Europe Edition

2023 number 3

Resilience - Cultural magazine

Theater

Billy Elliot

Let the others dance ... As long as they let you dance

The protagonist of Billy Elliot is not Billy. Billy is the character around which the plot revolves. The protagonist is Billy’s father.

For Billy, it’s not that complicated: it’s about getting carried away by the “electricity” that is activated in his body when he dances. The father, on the other hand, faces the biggest challenge of accepting something he does not want, the desire of another, his son Billy, who wants to dance.

The tough miner, in the final scene, attends a dance performance of his son, sitting next to a gay couple. Billy’s father understands that he is not asked to be homosexual, only to admit that they have the right to be sitting next to him, that is, to exist.

That’s what tolerance is all about: accepting the diversity of the human, recognizing the right to exist of the “different one,” without representing it as a threat.

It is likely that the Hungarian authorities that recently banned the musical Billy Elliot in Budapest did not keep this principle in mind when they adopted their intolerant decision. It is true: there are people with more psychological tendency than others to detect dangers and threats, and seek to protect themselves. Intolerance in the face of ambiguity has been studied as a perceptual variable of personality. The intolerant is afraid.
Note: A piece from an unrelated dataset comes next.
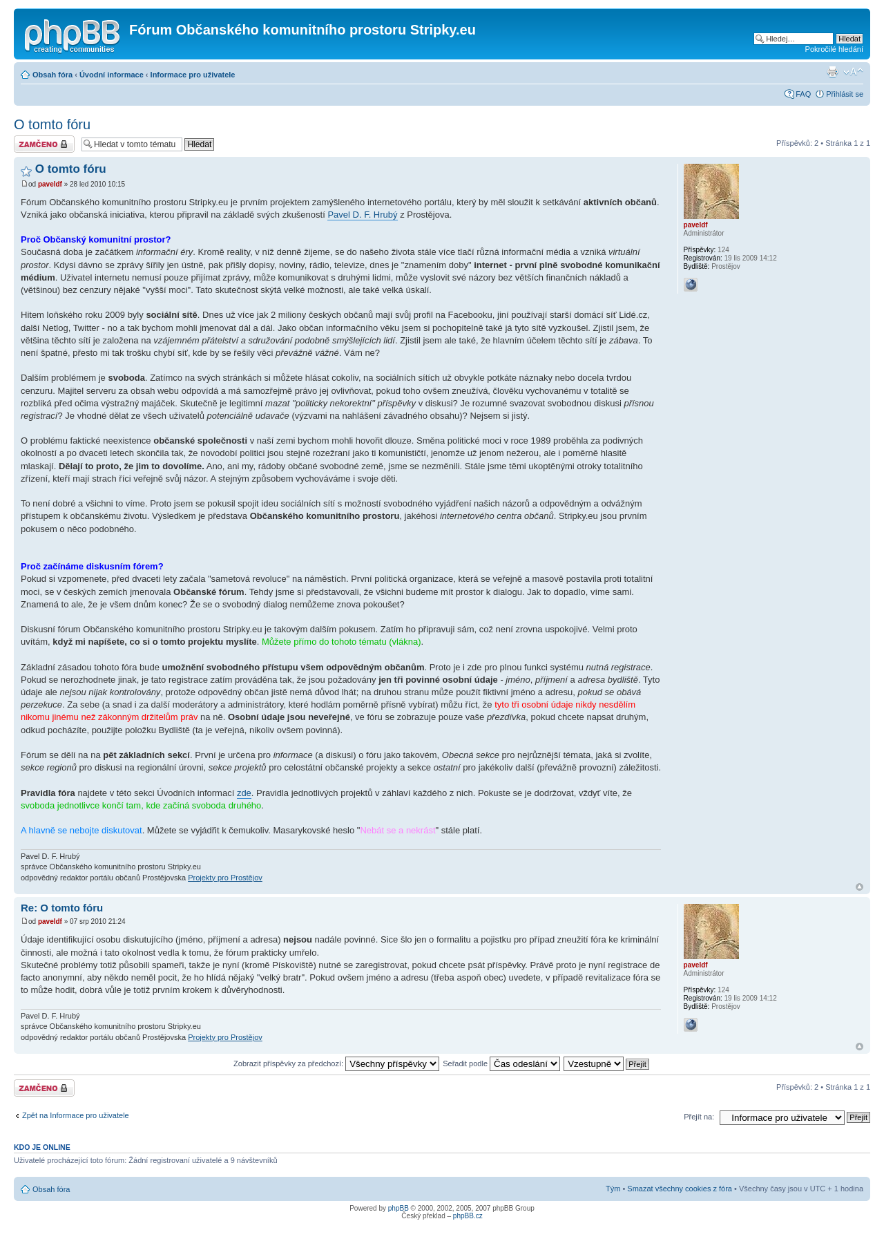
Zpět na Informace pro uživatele (75, 1115)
It is also a matter of identity construction. As the philosopher Byung-Chul Han writes: “The enemy is, although in an imaginary way, an identity provider”. That other whom I despise, defines me. If I tolerate it, my identity could crack.

The most political Freud of the last stage of his writings pointed in another direction: “… the right to despise those who do not belong to their civilization compensates them for the limitations that it imposes on them”.

To tolerate is not only to accept that the rain falls: it is to get wet, in the joy of being, here and now, together with others equal to us, united in difference. It is about admitting diversity and receiving it with pleasure, to escape from what Byung-Chul Han calls “the hell of the same”.

To tolerate is to give up the attempt to impose our point of view. To tolerate is to recognize that our perspective, by definition, is unique, that is, limited. Not only are others likely to have a reason: they have it.

Good news is that tolerance can be cultivated.

In Buddhism there is the term metta to refer to the feeling of goodwill towards others, without distinctions, together with an active interest in the welfare of others.

In the field of research and psychotherapeutic practice based on mindfulness (full awareness) there are important developments such as the Training Program in the Cultivation of Compassion (CCT, Jinpa and others, 2009) or the Therapy Centered on Compassion, developed by British psychologist Paul Gilbert.

Consciously wishing the good of all beings, including those we hate, has the ability to modify brain structures and connections, generating health and emotional well-being, research suggests.

Being tolerant and feeling compassion is not a sign of weakness, as Nietzsche believed, but, on the contrary, is of strength: “… being strong enough and being sure enough of one’s choices to live without scandal or shock with the diverse” , says the writer and philosopher Fernando Savater.

Of course, tolerance has a clear limit: let others dance ‘as long as’ they allow you to dance to yourself. Your way.

Máximo Peña / Graduate in Journalism from the Central University of Venezuela (UCV) and in Psychology from the National University of Distance Education (UNED). Specialist in Psychotherapeutic Intervention and Mindfulness.